Her insan hata yapar mı? Hata yapmak normal midir? Şeytanın yoldan çıkartan telkinleri nelerdir? İman ve küfür alametleri.

Ümit, insanın kuvve-i mâneviyyesini takviye ederek onun hayat enerjisini, şevk, gayret ve azmini artırıcı bir tesire sahiptir.

HER İNSAN HATA YAPAR MI?

İnsan, hata yapabilir. Tabiatındaki “nisyan / unutma” vasfından dolayı, zaman zaman esas var oluş gâyesi olan kulluktan uzaklaşabilir. Bu noktada İslâm’ın telkin ettiği “recâ” yani Allâh’ın af ve merhametine kavuşma ümidi devreye girmezse, bu uzaklaşma gitgide artarak, insanı geri dönüşü olmayan bir yola sokabilir. Allâh’ın rahmetinden ümit keserek ye’se kapılan insan da, iblis gibi ilâhî rahmetten kovulur.

Nitekim “iblis” kelimesinin, “ümitsizlik” mânâsına gelen “iblâs” masdarından geldiği, kâmuslarda ifade edilmektedir.[1]

Cenâb-ı Hakk’ın rahmeti, gazabını geçmiştir. O U tevbeleri kabul eder. Azâbı tehir eder, hemen cezalandırmaz, kula hâlini ıslah edebilmesi için mühlet verir, sabır ve hilm sahibidir.

Bu sebeple, kulun kendi âkıbeti için ümitsizliğe kapılmasına hiçbir sebep yoktur. Hadîs-i şerîfte 100 cinayet işlemiş bir kulun dahî, tevbe sayesinde ilâhî affa nâil oluşu bildirilmiştir.[2]

Ebû Saîd bin Ebu’l-Hayr’a âit olmasına rağmen, his ve fikir dünyasına uygunluğu sebebiyle zaman içinde Mevlânâ Hazretleri’ne izâfe edilmiş bulunan şu rubâî de İslâm’ın en günahkâr insandan bile ümit kesmeyip ona dahî ebedî kurtuluşu için bir cankurtaran simidi attığını ne güzel ifade eder:

“Gel! Gel!
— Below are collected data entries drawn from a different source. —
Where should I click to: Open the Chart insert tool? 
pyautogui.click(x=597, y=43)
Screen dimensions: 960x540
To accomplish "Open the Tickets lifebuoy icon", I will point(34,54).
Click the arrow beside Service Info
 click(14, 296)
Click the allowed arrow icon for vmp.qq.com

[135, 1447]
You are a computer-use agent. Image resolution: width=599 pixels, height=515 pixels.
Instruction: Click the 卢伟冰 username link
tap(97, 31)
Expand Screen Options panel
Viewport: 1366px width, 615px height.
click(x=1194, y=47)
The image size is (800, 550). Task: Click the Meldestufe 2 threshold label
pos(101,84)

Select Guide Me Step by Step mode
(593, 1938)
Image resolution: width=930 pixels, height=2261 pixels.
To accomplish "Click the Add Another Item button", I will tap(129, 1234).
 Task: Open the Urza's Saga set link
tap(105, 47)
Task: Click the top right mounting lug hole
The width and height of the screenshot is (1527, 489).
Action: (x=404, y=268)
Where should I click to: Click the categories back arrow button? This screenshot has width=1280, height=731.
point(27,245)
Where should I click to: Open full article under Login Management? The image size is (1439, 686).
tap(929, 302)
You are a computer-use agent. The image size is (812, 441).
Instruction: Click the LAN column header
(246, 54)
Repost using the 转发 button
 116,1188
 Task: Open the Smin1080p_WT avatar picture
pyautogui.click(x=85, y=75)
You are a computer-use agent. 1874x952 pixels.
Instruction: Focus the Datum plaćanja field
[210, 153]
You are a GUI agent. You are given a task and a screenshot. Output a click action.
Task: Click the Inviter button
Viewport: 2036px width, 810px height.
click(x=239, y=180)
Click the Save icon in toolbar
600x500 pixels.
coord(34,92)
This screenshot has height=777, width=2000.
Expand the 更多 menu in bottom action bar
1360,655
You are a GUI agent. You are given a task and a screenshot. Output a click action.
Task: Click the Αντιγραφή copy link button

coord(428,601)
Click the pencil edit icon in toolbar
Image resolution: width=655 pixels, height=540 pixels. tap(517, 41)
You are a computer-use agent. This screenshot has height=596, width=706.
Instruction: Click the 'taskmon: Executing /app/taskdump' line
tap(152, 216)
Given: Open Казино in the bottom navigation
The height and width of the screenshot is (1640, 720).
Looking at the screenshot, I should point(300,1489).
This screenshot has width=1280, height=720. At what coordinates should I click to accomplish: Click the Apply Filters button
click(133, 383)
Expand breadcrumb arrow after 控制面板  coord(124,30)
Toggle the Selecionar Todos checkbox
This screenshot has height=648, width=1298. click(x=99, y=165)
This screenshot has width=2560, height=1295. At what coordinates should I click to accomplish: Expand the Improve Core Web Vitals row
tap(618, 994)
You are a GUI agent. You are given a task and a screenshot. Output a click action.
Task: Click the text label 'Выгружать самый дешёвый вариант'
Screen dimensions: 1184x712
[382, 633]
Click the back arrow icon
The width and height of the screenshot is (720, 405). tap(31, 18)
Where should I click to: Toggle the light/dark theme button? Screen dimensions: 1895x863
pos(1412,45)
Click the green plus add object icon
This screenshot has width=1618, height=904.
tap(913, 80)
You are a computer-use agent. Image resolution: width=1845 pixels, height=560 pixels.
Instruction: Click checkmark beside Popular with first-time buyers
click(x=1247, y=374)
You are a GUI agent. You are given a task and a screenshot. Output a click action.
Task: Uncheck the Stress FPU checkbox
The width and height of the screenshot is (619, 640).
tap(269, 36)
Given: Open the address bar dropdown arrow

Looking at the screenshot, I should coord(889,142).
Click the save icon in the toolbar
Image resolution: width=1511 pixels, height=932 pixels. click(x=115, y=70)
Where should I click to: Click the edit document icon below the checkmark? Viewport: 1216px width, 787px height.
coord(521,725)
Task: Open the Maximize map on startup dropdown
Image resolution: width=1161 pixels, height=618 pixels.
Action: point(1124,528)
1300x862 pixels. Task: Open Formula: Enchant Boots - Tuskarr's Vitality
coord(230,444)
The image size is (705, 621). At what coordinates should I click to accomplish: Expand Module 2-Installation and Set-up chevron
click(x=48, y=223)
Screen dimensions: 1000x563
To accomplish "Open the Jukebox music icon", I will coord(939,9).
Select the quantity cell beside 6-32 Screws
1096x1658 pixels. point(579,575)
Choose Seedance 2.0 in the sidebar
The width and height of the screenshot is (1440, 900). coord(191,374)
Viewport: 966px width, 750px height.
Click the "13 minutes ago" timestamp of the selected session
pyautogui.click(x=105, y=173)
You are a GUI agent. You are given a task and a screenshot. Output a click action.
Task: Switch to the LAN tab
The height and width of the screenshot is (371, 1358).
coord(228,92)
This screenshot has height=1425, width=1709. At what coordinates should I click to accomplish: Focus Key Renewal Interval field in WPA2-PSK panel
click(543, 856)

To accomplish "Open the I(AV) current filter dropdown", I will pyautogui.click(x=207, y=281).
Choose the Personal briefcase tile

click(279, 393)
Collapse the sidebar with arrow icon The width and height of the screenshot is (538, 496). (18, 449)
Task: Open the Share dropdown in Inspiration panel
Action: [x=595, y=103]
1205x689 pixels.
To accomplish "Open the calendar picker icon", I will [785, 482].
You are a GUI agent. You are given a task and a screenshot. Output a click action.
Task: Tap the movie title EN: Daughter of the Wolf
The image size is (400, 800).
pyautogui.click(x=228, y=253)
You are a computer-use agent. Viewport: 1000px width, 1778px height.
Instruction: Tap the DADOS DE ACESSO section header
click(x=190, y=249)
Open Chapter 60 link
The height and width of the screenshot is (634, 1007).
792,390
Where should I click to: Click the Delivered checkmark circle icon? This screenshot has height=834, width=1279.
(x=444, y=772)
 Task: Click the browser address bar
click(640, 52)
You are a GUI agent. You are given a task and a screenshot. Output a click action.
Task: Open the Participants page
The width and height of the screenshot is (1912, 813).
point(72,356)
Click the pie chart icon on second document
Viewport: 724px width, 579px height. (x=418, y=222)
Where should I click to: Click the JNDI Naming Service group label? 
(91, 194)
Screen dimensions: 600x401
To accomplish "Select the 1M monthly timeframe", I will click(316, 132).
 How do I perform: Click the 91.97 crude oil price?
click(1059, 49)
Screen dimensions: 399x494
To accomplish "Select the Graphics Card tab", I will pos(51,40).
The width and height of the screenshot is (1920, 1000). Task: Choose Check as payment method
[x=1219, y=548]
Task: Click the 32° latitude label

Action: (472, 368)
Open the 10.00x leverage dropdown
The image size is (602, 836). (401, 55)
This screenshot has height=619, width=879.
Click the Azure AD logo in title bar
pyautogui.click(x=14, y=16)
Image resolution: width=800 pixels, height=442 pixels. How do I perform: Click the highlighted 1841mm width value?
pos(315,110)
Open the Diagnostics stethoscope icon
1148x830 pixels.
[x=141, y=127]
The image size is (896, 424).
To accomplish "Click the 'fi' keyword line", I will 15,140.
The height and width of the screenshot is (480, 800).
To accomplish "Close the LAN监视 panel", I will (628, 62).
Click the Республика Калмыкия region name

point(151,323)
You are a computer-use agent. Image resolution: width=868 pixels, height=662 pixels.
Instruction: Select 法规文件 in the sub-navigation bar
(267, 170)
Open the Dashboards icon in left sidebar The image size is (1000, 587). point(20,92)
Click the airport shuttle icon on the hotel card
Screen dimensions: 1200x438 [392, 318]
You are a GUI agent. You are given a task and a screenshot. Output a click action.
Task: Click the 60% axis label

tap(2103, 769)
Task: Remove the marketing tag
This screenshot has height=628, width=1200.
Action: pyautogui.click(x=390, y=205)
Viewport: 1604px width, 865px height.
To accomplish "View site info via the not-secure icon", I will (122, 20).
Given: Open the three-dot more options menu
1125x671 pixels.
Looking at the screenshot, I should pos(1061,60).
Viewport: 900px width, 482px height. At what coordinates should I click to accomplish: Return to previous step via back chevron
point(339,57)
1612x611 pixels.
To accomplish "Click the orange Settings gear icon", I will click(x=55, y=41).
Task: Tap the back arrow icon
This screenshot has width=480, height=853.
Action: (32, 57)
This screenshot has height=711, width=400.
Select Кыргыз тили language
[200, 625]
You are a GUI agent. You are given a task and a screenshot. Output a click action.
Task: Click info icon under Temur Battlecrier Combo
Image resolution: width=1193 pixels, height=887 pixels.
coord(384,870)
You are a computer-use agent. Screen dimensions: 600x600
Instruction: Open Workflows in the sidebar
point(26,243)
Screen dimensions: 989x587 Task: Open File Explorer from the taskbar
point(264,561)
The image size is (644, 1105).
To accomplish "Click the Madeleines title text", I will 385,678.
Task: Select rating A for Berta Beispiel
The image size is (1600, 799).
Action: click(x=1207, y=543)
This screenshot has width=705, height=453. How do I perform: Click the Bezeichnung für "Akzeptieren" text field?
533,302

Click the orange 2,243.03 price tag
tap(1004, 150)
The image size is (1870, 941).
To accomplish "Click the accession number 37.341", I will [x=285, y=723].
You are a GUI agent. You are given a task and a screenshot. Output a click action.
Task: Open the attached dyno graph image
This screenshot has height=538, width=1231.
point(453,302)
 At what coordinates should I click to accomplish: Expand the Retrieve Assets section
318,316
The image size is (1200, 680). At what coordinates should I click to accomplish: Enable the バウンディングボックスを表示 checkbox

Ne olursan ol, yine gel.

Kâfir, mecûsî veya putperest olsan da gel.

Bizim dergâhımız (olan İslâm), ümitsizlik dergâhı değildir.

Yüz kere tevbeni bozsan, yine de gel.”

İslâm’ın bu nevi müsâmahakâr davetleri, artık ebedî kurtuluş ümidini yitirmiş mücrimlere âdeta bir can suyu vermek içindir. Dolayısıyla bu tarz rahmet ve ümit davetleri, insanın nefsi için bir tembellik mâzeretine veya şeytanî bir vesvese malzemesine dönüştürülmemelidir.

ŞEYTANIN YOLDAN ÇIKARTAN TELKİNLERİ

Zira İslâm’ın telkin ettiği ümit ve iyimserlik; ihtiyatlı, dengeli ve îtidâl üzere bir kulluk gayretini gerektirir. Zira insanları ayartıp yoldan çıkarmak için yemin etmiş olan şeytan;

“–Nasıl olsa Allah Ğafûr ve Rahîm’dir. Sen şimdi nefsânî arzularını tatmin etmeye bak, sonra tevbe edersin!” şeklinde, rûha zehir saçan telkinlerde bulunabilmektedir.

Nitekim âyet-i kerîmede:

“…Şeytan sizi Allâh’ın affına güvendirerek kandırmasın!” (Lokman, 33) buyrulmaktadır.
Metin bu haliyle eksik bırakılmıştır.